You can enable or disable the alarm for a specific interface: for example, you can disable the alarm for a link after deciding to tolerate the errors. To enable or disable an alarm, choose Settings > System Settings: Alarms and select or clear the check box next to the link name.
Link State
Indicates that the system has lost one of its Ethernet links due to an unplugged cable or dead switch port. Check the physical connectivity between the appliance and its neighbor device. Investigate this alarm as soon as possible. Depending on which link is down, the system might no longer be optimizing and a network outage could occur.
You can enable or disable the alarm for a specific interface. To enable or disable the alarm, choose Settings > System Settings: Alarms and select or clear the check box next to the link name.
LUN Status
Indicates that a LUN is having any of these issues:
•  A LUN is deactivated and unavailable. A LUN will be deactivated if the blockstore has a critical amount of low space and this particular LUN has a high rate of new writes.
•  Initialization of the blockstore for the LUN fails, making the LUN unavailable.
Check if the data center LUN was offlined on the Core while IO operations were in progress. Reactivate the LUN through the Management Console or the CLI to troubleshoot this issue.
•  A Resize alarm will be triggered for a LUN if its size is changed on the storage array and the Core is not able to make the new size available to the branch client. Some reasons why a resize may not be propagated to the branch are:
•   The size of the LUN on the storage array is reduced.

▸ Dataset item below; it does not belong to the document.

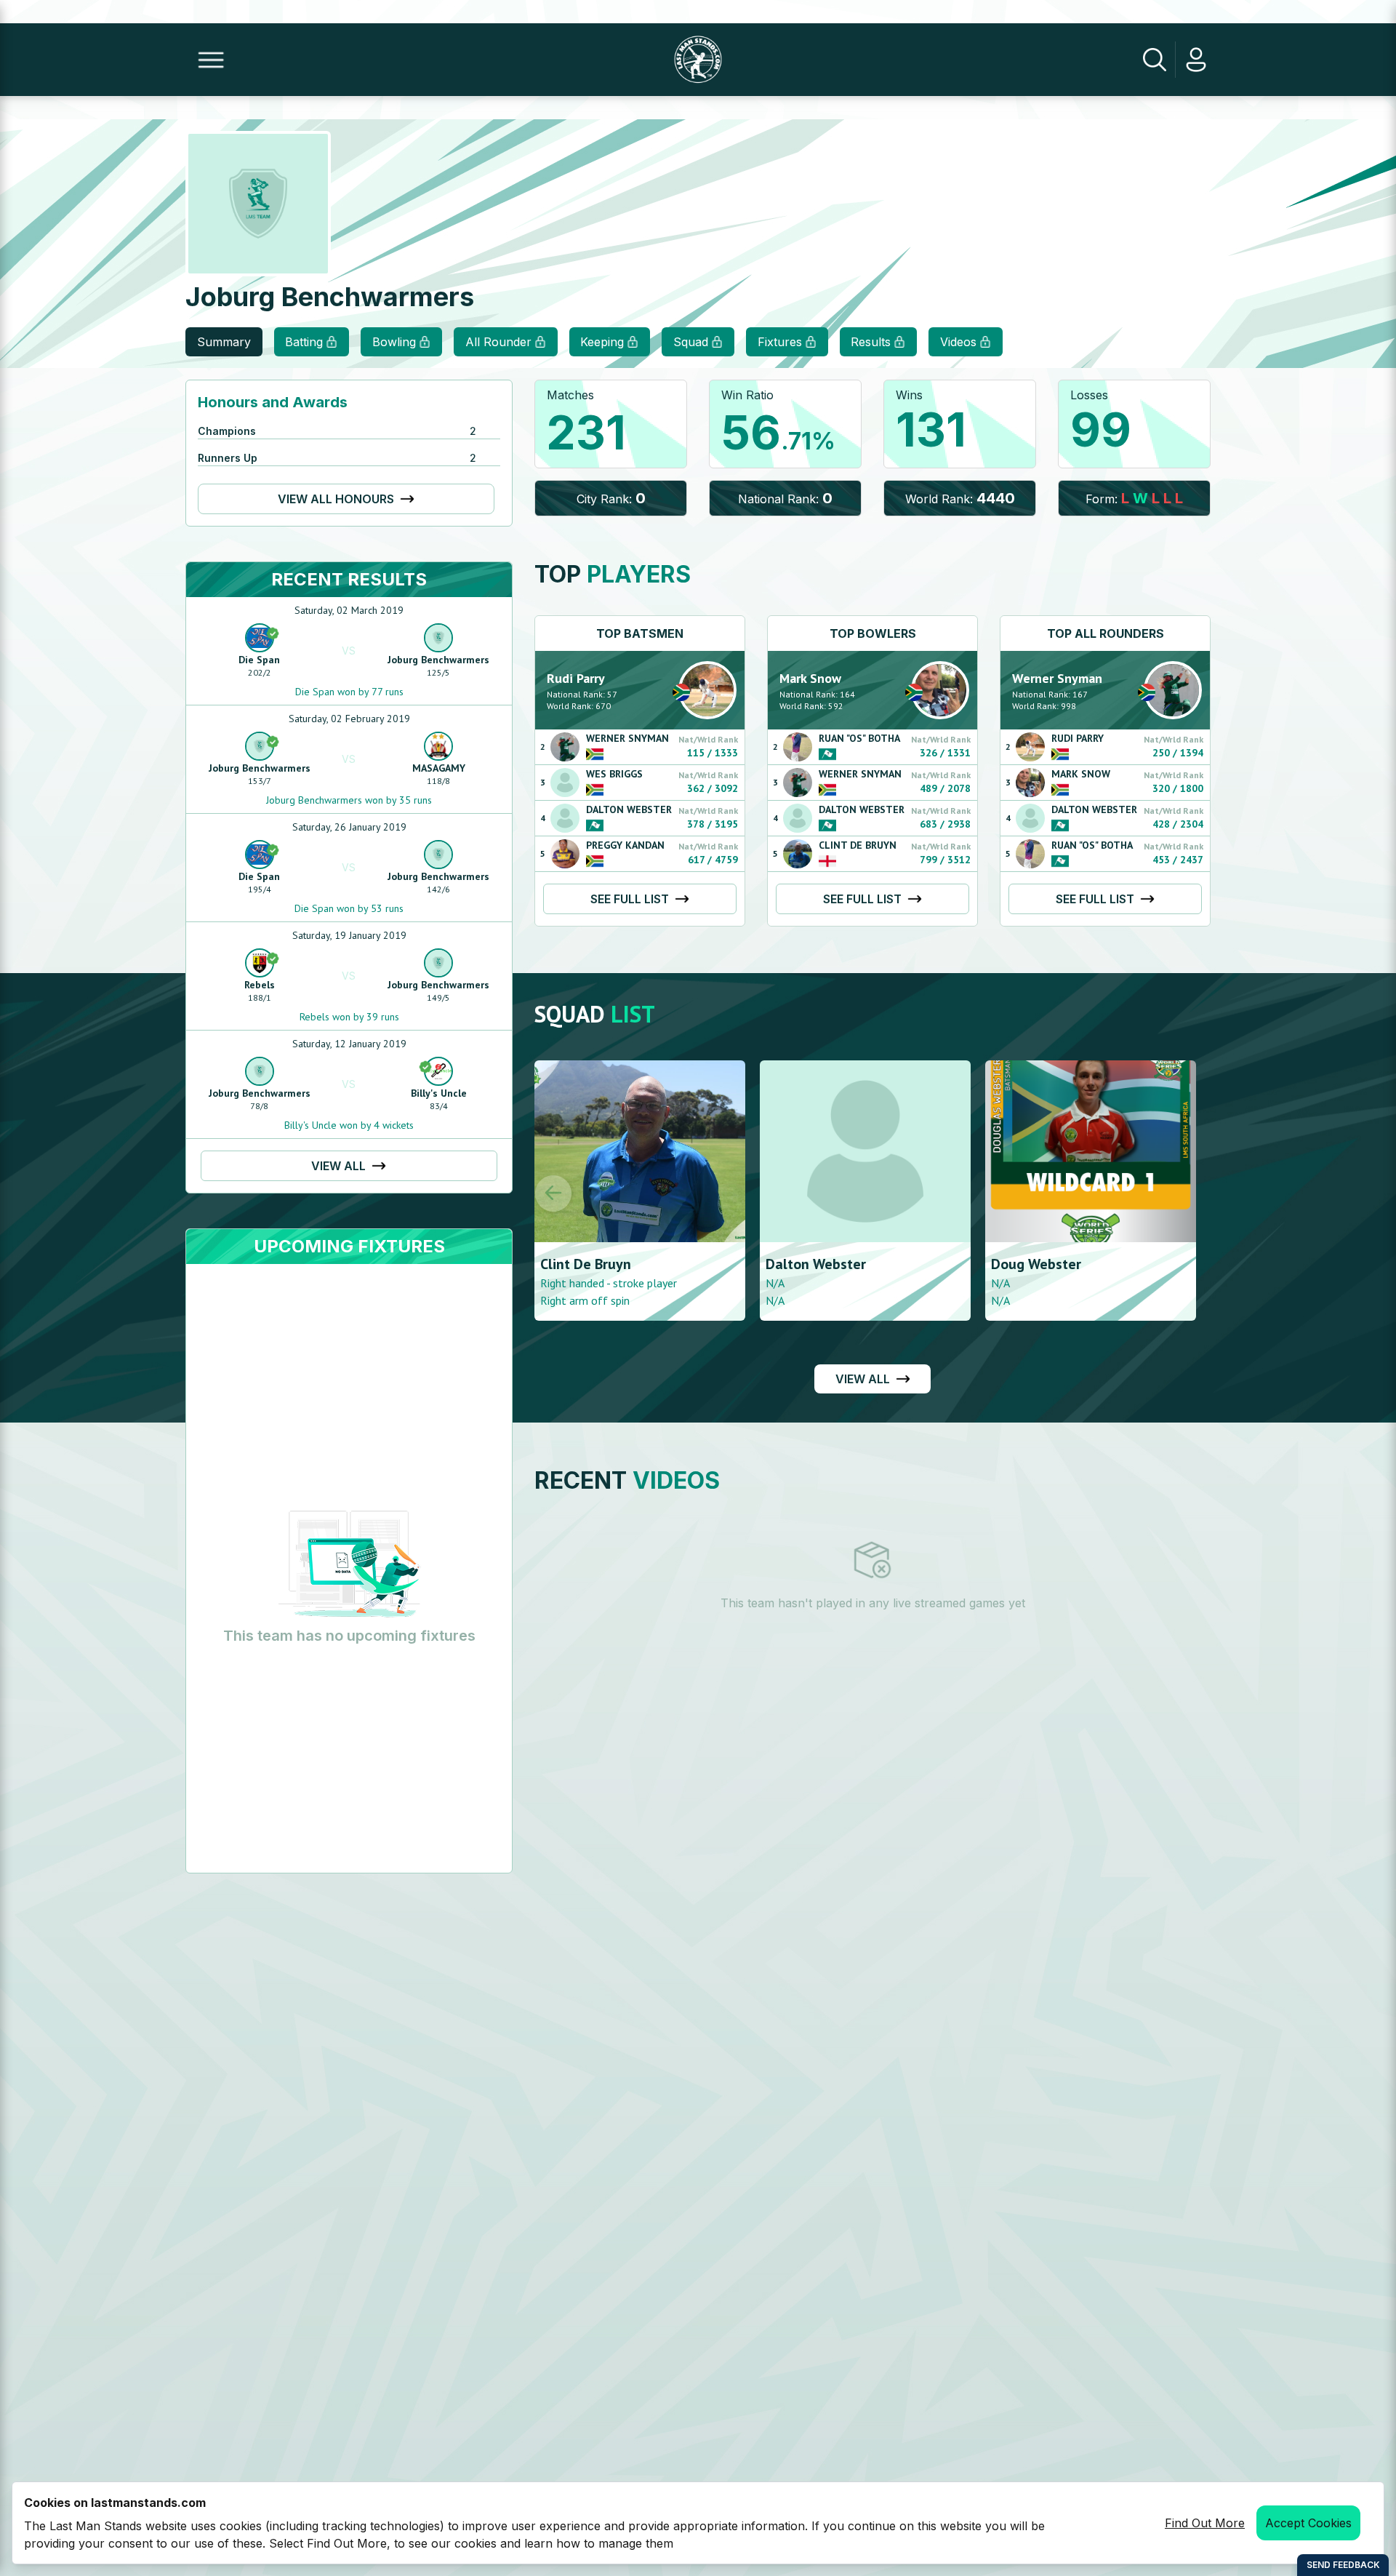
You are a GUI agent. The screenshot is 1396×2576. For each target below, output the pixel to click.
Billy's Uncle (439, 1093)
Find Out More (1205, 2523)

•   The increased size of a pinned LUN cannot be accommodated in the Edge blockstore.
•   In the FusionSync (replication) configuration, the replica LUN size is smaller than the primary LUN size.
In FusionSync, due to the allowed replica leeway when configuring replication, the replica LUN on the secondary data center can be larger than the LUN in the Core configuration (which is the size of the LUN on the primary data center). If the primary data center goes down and you fail over to the secondary data center, the LUN size on secondary will show as larger than the configured LUN size, causing the Resize alarm to be triggered.
Memory Paging
Indicates extended memory paging activity.
If 100 pages are swapped every couple of hours, the appliance is functioning properly. If thousands of pages are swapped every few minutes, contact Riverbed Support.
Process Dump Creation Error
Indicates that the system detected an error while trying to create a process dump.
This alarm indicates an abnormal condition in which the system cannot collect the core file after three retries. This condition can be caused when the /var directory reaches capacity. When the alarm is raised, the directory is blacklisted.
Secure Vault
Secure Vault Locked - Indicates that the secure vault is locked. To optimize SSL connections or to use RiOS data store encryption, the secure vault must be unlocked. Go to Settings > Security: Secure Vault and unlock the secure vault.
Snapshot
Indicates that the connection to one or more of the snapshot storage arrays has failed.
SSL
Indicates that the system detected an error in your SSL configuration.
SteelFusion Core configuration status
Indicates that the Core configuration has been reverted to a previous version and all connections to the Edges are lost. Contact Riverbed Support at
https://support.riverbed.com.
SteelFusion Core Service
Indicates that the Core service is not running.
Temperature
•  Critical Temperature - Indicates that the CPU temperature exceeds the rising threshold. When the CPU returns to the reset threshold, the critical alarm is cleared. The default value for the rising threshold temperature is 70ºC; the default reset threshold temperature is 67ºC.
•  Warning Temperature - Indicates that the CPU temperature is approaching the rising threshold. When the CPU returns to the reset threshold, the warning alarm is cleared.
After the alarm triggers, it cannot trigger again until after the temperature falls below the reset threshold and then exceeds the rising threshold again.